Triangle ABC and triangle PQR are plotted in the coordinate plane. Find the lengths of AB¯¯¯¯¯¯¯¯ and BC¯¯¯¯¯¯¯¯, then state the length of PQ¯¯¯¯¯¯¯¯ needed to prove that triangle ABC and triangle PQR are congruent by the HL Congruence Theorem.

To find the lengths of \( AB \) and \( BC \) in triangle \( ABC \) and \( PQ \) in triangle \( PQR \), we need the coordinates of the points involved. However, since you haven't provided the specific coordinates for points \( A \), \( B \), \( C \), \( P \), \( Q \), and \( R \), I can't calculate the exact lengths of these segments.

That said, I can explain how you would compute these lengths and what is needed to prove congruence using the HL (Hypotenuse-Leg) Congruence Theorem:

1. Length Calculation:

   • Length of segment \( AB \): Use the distance formula: \[ AB = \sqrt{(x_B - x_A)^2 + (y_B - y_A)^2} \]
   • Length of segment \( BC \): Calculate similarly: \[ BC = \sqrt{(x_C - x_B)^2 + (y_C - y_B)^2} \]

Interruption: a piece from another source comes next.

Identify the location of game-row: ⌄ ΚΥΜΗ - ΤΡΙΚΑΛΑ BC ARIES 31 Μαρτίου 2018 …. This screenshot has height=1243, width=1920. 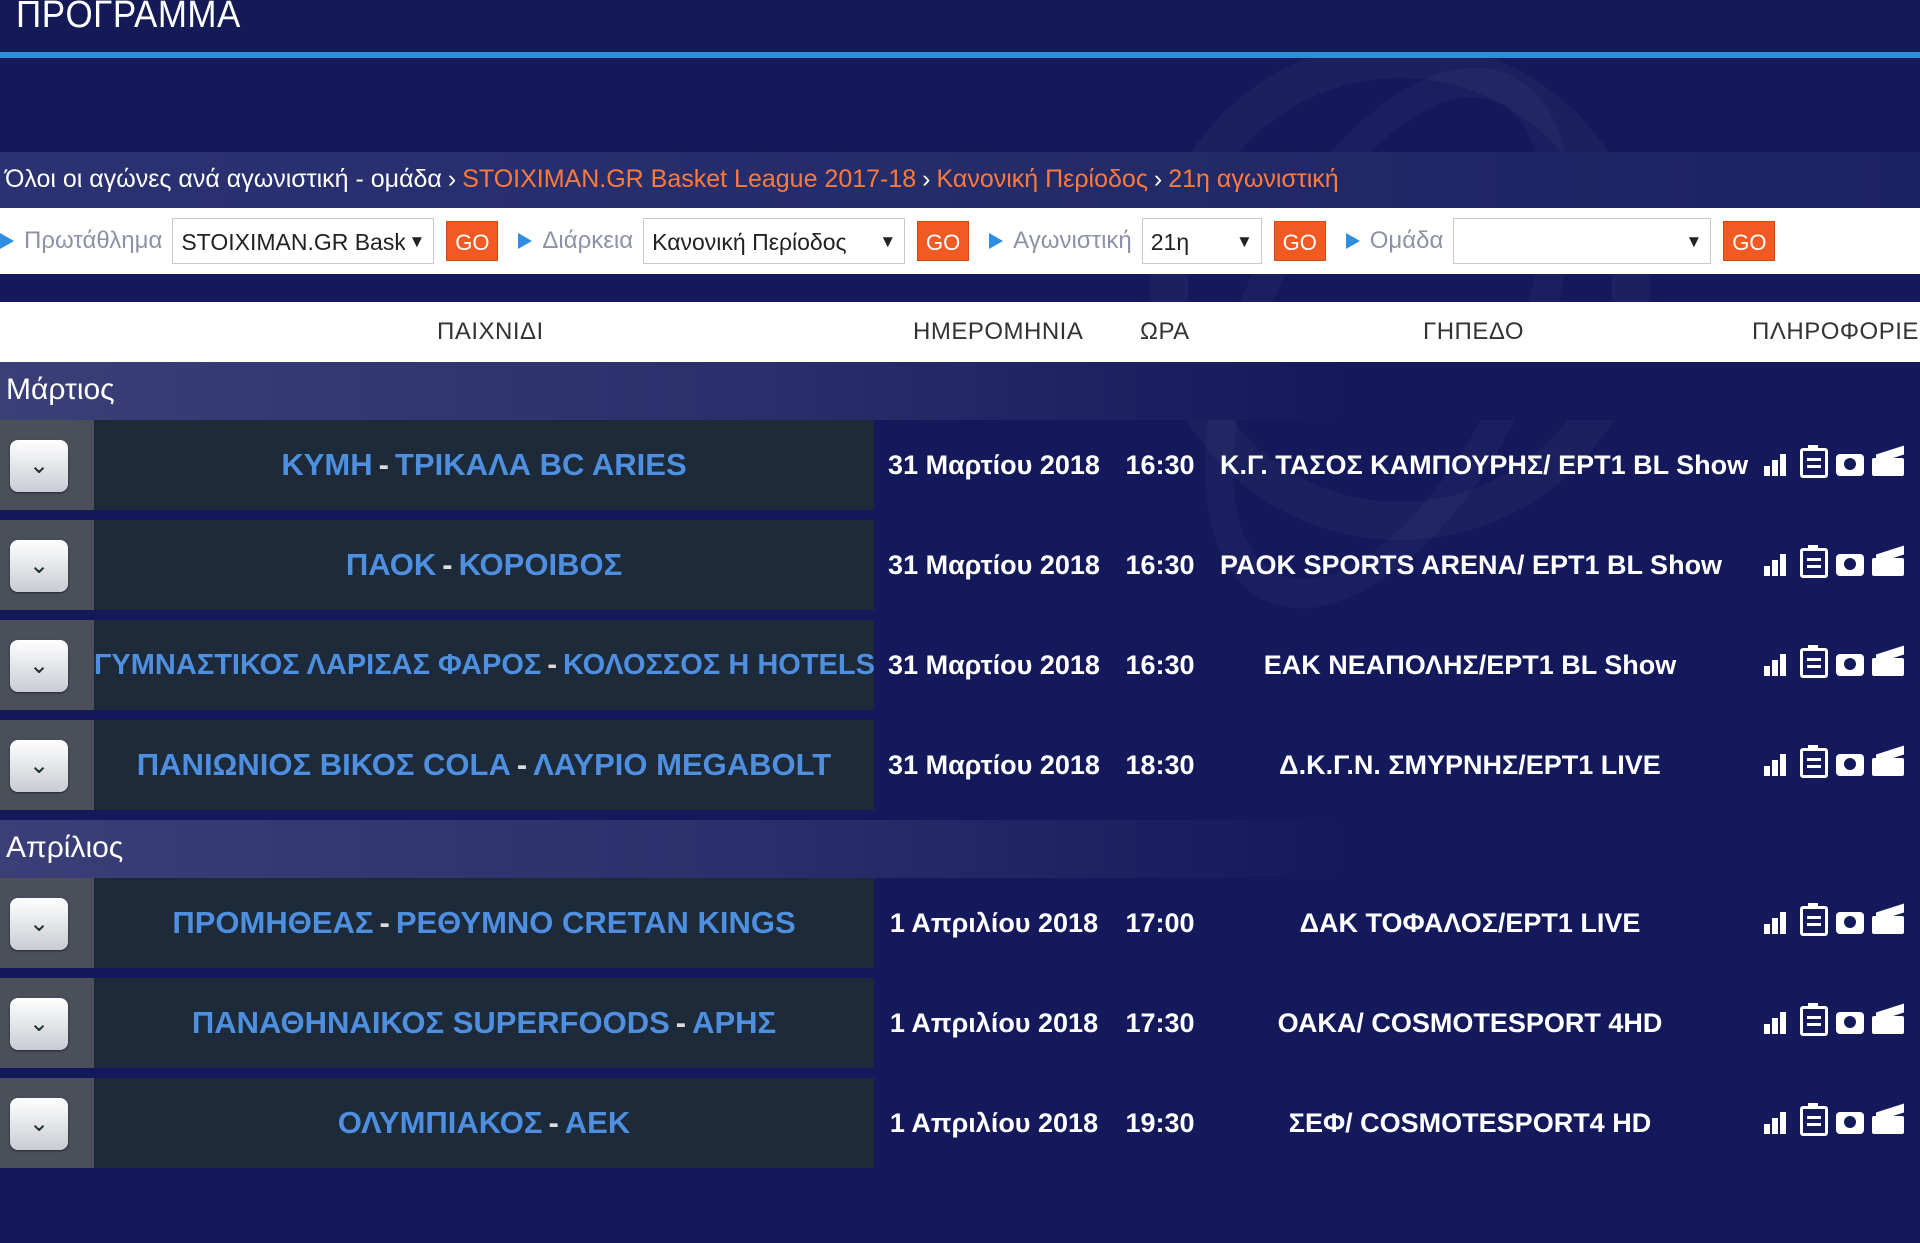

2. Length Required for PQ: For the triangles \( ABC \) and \( PQR \) to be congruent via the HL theorem, you need to find the length of \( PQ \):

   • Length of segment \( PQ \): This is calculated in the same way: \[ PQ = \sqrt{(x_Q - x_P)^2 + (y_Q - y_P)^2} \]

3. Applying HL Theorem: The HL Congruence Theorem states that if the hypotenuse and one leg of a right triangle are equal to the hypotenuse and one leg of another right triangle, then the two triangles are congruent.

Thus, to prove triangle \( ABC \cong \) triangle \( PQR \) using the HL theorem, you should have:

• The lengths \( AB \) and \( PQ \) corresponding as the hypotenuses of the right triangles.
• The lengths \( BC \) and one corresponding leg in triangle \( PQR \) equal.

If you provide the coordinates of the vertices, I can help you calculate the specific lengths.

A=1,5 B=1,2 C+=5,2 P=-1,-3 Q= -3,-3 R= -6,-3

Let's find the lengths of the segments \( AB \), \( BC \), and \( PQ \) using the coordinates you provided:

Given points:

• \( A(1, 5) \)
• \( B(1, 2) \)
• \( C(5, 2) \)
• \( P(-1, -3) \)
• \( Q(-3, -3) \)
• \( R(-6, -3) \)

Step 1: Calculate \( AB \)

Using the distance formula: \[ AB = \sqrt{(x_B - x_A)^2 + (y_B - y_A)^2} \] Substituting the coordinates of \( A \) and \( B \): \[ AB = \sqrt{(1 - 1)^2 + (2 - 5)^2} = \sqrt{0 + (-3)^2} = \sqrt{9} = 3 \]

Step 2: Calculate \( BC \)

Using the same distance formula: \[ BC = \sqrt{(x_C - x_B)^2 + (y_C - y_B)^2} \] Substituting the coordinates of \( B \) and \( C \): \[ BC = \sqrt{(5 - 1)^2 + (2 - 2)^2} = \sqrt{(4)^2 + 0} = \sqrt{16} = 4 \]

Step 3: Calculate \( PQ \)

Now, calculating the length of segment \( PQ \): \[ PQ = \sqrt{(x_Q - x_P)^2 + (y_Q - y_P)^2} \] Substituting the coordinates of \( P \) and \( Q \): \[ PQ = \sqrt{(-3 - (-1))^2 + (-3 - (-3))^2} = \sqrt{(-3 + 1)^2 + (0)^2} = \sqrt{(-2)^2} = \sqrt{4} = 2 \]

Summary of Lengths:

• \( AB = 3 \)
• \( BC = 4 \)
• \( PQ = 2 \)

Conclusion

To prove that triangles \( ABC \) and \( PQR \) are congruent by the HL Congruence Theorem, we need to confirm:

1. \( AB = PQ \) (hypotenuse)
2. One of the other legs (which we have as \( BC \)) corresponds to the leg in triangle \( PQR \).

Since \( AB = 3 \), \( BC = 4 \), and \( PQ = 2 \), triangle \( ABC \) cannot be proven to be congruent to triangle \( PQR \) through the HL theorem, since we actually need one right triangle theoretical construct, and both triangles must contain a right angle, along with the respective hypotenuse and a leg having equal lengths. Additional information about the lengths and angles for triangle \( PQR \) would be necessary to check for potential congruencies beyond HL.